Bridgend’s Collective Madness at Fantasia

Bridgend Bridgend

The town of Bridgend, Wales has a problem. Its teenagers keep committing suicide. Leaving no note, both boys and girls are found dead by their parents. No one knows the cause: murder, insanity, psychosis, mass hysteria, vengeance, depression. Sadly, this is not a fiction — 79 kids have committed suicide in the town between 2007 and 2012. This tragic situation is the inspiration behind the movie Bridgend (dir Jeppe Ronde).

 

The creepy film titled after the town follows Sara (Hannah Murray) who returns to the town she left as a child along with her single father Dave (Steven Waddington). As the local police officer, Dave spends his days investigating the suicides, trying to figure out their cause by collecting information from every avenue available. Sara makes fast friends with the suicide bunch and quickly transforms from a doting daughter into another one of the morbid local teens. Sara begins a relationship with one teen in particular, Jamie, who draws her ever deeper into the mire. Dave strives to save Sara from their clutches.

The film shows adolescents as wild, untamed creatures with an animal-like unpredictability. They answer to no authority, hating parents, teachers, and priests. Not that the adults are remotely adept at speaking to the adolescents. Every act drives a wedge between the two groups.

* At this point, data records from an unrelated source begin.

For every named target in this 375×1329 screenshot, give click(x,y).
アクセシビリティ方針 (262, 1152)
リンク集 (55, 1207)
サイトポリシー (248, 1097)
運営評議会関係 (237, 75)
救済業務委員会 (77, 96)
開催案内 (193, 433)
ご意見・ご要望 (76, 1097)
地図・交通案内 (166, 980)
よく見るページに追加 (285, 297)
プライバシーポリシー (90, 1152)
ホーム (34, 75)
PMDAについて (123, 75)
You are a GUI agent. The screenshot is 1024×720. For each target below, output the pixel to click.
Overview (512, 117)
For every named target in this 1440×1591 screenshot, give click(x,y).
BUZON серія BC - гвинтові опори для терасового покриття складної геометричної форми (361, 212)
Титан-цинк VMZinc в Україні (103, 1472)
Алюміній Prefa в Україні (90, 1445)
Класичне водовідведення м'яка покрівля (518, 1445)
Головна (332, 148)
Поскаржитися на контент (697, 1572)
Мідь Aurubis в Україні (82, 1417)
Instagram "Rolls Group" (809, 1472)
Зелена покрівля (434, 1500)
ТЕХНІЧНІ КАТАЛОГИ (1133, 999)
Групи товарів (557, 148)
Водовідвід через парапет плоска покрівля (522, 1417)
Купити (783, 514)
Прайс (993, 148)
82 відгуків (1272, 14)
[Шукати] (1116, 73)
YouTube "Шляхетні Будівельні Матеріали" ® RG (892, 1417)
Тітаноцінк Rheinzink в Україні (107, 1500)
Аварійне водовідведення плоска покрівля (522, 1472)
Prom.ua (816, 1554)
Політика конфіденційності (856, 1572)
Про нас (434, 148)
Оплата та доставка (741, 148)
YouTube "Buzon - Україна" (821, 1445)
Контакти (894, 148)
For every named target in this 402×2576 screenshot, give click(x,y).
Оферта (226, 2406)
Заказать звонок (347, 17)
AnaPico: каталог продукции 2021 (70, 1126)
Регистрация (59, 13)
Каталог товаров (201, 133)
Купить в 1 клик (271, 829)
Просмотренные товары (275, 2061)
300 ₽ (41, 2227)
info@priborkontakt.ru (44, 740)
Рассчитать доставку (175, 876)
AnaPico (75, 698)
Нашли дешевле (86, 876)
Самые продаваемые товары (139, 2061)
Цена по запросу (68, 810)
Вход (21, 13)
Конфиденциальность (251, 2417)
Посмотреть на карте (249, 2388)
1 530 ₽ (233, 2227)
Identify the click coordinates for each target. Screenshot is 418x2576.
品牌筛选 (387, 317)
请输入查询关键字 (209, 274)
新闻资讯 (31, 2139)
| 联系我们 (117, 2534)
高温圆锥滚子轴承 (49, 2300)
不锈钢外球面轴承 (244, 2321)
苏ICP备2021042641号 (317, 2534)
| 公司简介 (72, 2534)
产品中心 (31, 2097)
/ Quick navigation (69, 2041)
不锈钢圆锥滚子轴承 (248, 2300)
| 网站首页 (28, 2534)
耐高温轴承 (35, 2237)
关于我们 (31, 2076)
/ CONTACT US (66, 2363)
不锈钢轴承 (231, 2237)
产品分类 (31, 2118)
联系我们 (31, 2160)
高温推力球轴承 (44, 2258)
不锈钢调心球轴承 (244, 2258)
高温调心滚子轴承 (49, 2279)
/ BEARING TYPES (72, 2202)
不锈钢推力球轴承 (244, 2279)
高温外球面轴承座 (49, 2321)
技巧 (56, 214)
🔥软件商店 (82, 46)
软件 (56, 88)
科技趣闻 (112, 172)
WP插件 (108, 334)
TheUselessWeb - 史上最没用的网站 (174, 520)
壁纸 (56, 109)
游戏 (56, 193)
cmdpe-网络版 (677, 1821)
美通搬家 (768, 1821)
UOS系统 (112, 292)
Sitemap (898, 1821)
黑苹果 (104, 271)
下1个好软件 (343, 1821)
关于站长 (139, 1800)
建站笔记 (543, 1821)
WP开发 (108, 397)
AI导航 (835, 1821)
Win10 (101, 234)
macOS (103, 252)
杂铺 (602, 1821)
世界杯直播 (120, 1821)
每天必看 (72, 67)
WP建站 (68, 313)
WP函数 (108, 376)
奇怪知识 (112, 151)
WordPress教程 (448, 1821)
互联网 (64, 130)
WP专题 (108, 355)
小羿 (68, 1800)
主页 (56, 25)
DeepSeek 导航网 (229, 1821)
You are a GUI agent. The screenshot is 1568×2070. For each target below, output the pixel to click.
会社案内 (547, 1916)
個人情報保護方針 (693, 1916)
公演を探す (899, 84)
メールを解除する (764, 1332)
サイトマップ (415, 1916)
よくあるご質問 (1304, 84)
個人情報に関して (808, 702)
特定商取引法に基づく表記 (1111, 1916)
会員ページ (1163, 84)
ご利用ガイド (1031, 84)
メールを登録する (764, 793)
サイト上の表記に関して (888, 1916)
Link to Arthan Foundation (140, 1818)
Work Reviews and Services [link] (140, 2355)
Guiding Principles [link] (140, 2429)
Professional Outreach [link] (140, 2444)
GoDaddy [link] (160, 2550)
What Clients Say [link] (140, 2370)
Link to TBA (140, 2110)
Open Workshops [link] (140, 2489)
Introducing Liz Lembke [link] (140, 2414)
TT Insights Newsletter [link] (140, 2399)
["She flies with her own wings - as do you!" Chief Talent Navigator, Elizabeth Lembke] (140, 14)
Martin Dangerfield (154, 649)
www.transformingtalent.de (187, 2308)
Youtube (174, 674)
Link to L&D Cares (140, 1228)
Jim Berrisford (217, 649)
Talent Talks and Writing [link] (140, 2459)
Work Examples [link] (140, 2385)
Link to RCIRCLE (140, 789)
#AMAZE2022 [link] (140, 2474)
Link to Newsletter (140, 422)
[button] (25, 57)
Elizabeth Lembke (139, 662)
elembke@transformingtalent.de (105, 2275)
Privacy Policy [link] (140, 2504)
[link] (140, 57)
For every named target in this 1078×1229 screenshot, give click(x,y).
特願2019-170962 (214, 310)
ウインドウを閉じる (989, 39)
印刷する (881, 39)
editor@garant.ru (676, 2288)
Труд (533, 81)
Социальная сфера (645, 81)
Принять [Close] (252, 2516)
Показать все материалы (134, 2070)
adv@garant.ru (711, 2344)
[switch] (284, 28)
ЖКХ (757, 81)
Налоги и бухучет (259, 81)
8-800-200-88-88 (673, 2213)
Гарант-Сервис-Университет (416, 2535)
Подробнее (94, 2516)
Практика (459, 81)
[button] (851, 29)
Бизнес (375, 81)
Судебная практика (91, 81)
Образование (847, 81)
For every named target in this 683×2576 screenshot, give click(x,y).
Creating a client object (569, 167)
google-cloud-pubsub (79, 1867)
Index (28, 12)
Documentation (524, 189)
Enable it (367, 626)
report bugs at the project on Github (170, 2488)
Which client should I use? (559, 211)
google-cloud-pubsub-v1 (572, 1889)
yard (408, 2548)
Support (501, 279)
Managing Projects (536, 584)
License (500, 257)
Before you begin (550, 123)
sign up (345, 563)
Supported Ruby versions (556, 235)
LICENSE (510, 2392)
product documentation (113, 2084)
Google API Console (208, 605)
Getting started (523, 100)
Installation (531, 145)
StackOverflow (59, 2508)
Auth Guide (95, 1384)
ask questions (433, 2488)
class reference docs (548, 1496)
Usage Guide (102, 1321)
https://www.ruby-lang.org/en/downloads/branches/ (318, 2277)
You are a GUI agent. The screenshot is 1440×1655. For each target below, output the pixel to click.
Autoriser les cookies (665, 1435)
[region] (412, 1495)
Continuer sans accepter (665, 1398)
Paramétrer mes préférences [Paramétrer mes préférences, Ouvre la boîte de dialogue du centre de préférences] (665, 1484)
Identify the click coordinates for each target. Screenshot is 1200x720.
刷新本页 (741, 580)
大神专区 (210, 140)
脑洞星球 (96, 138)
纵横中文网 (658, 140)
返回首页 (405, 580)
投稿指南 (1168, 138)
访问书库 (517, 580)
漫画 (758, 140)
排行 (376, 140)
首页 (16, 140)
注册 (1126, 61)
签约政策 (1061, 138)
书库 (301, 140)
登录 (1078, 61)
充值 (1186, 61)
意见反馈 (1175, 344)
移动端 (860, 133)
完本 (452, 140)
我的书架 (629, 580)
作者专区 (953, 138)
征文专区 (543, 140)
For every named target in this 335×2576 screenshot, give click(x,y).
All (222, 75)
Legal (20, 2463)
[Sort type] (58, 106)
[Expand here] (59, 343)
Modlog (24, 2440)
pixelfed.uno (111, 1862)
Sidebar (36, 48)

They take to the forest, where they howl at the memorials of their deceased friends, engage in deadly tests of bravery, and swim in a swampy looking lake in emulation of dead floating bodies.

Their violence towards each other is equally horrific. When anyone wants to leave the town, he is outcast and beaten. Sex acts are misunderstood, becoming a kind of rape. In fact, there are no couples, but a collective sharing of bodies, as if to say they are all part of one organism. In lieu of church religion, they share a belief that the deceased all go together and take care of each other.

Their unusual behavior toes a line between possession and collective madness, reminiscent of Lord of the Flies. Through Sara, we see how it is also irresistible. Sara at first keeps apart from the group, maintaining independence, but their allure is too great. She soon becomes as defiant as her peers, snarling, amoral. When her father tries to send her to a riding school outside of town, she responds by frightening her horse so it runs away. The only thing that might differentiate her strongly from the others seems to be the deep affection she develops for Jamie.

Bridgend has a haunting ambiance, beautifully captured by the old growth forests, grim protestant architecture, and depopulated emptiness. There are misty shots of rail tracks that lead nowhere. Since the film never answers the cause of the suicides or the unusual behavior, everything comes off threatening and demonic.

Although the film has a fascinating premise, it loses steam. It makes no pretense of being a documentary, which would have an inappropriate avenue considering the immediacy of the event. It also doesn’t entirely come together as fiction either. The senselessness of the violence and the suicides themselves, as well as the switch from Sara’s perspective to that of her father’s, doesn’t serve the story. The film evokes unease and explores a dark side to human nature, but ultimately, it’s horror without cause and without humour.